(Pixel coordinate grounding data)
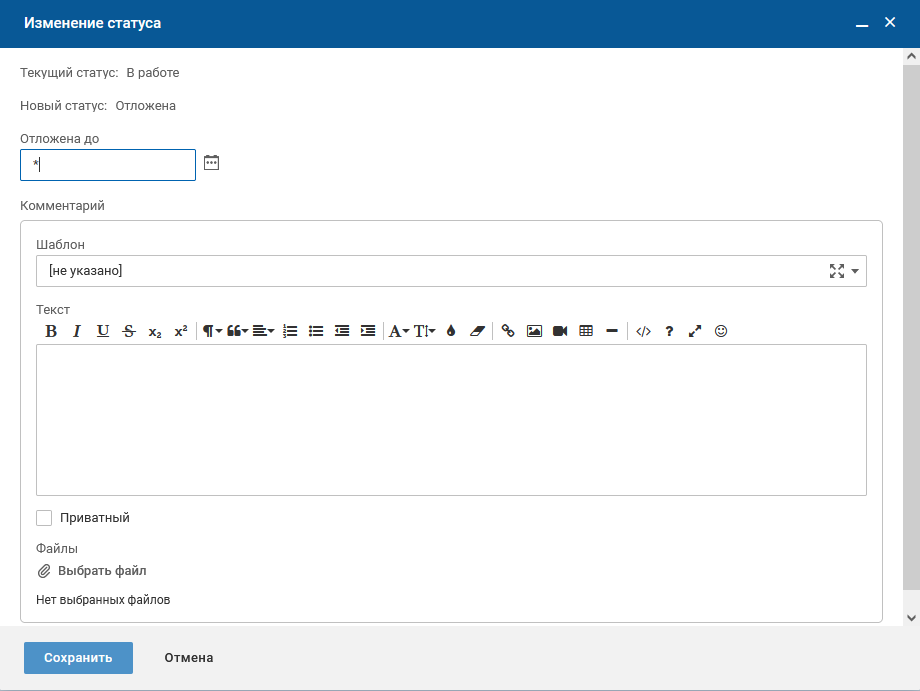Open the font family dropdown

(398, 331)
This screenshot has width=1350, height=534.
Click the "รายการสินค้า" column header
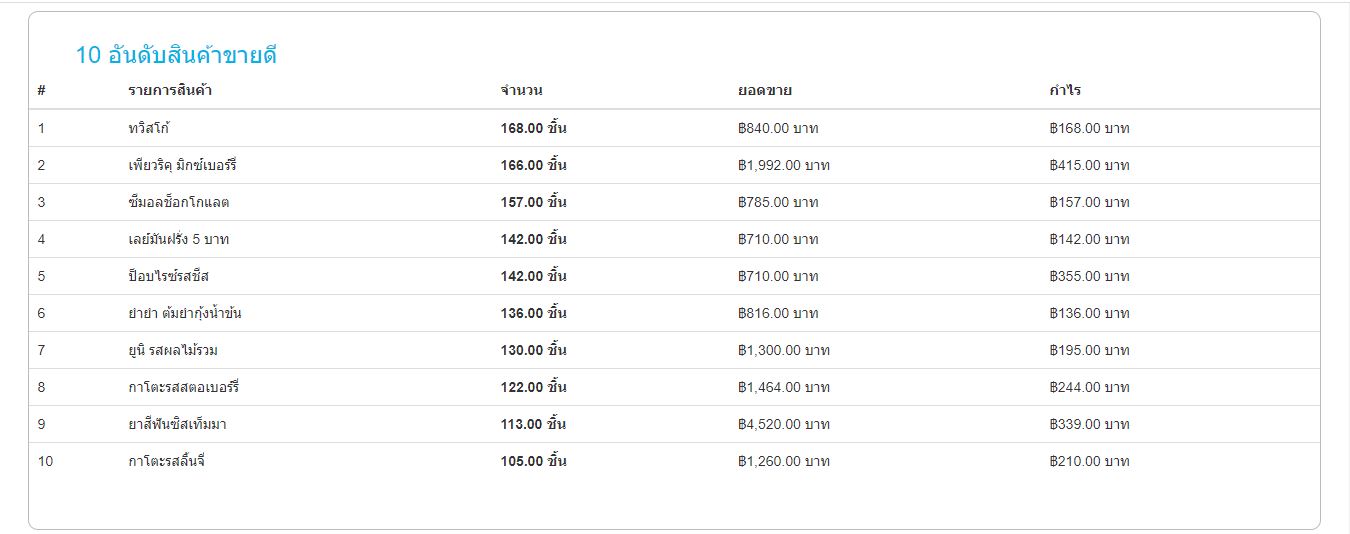170,91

> Assignment
The lines to retype run from the one containing "This screenshot has width=1350, height=534." through the last line of the records above; write them exactly and skip the pictures.

> Problem solution
This screenshot has width=1350, height=534.
Click the "รายการสินค้า" column header
170,91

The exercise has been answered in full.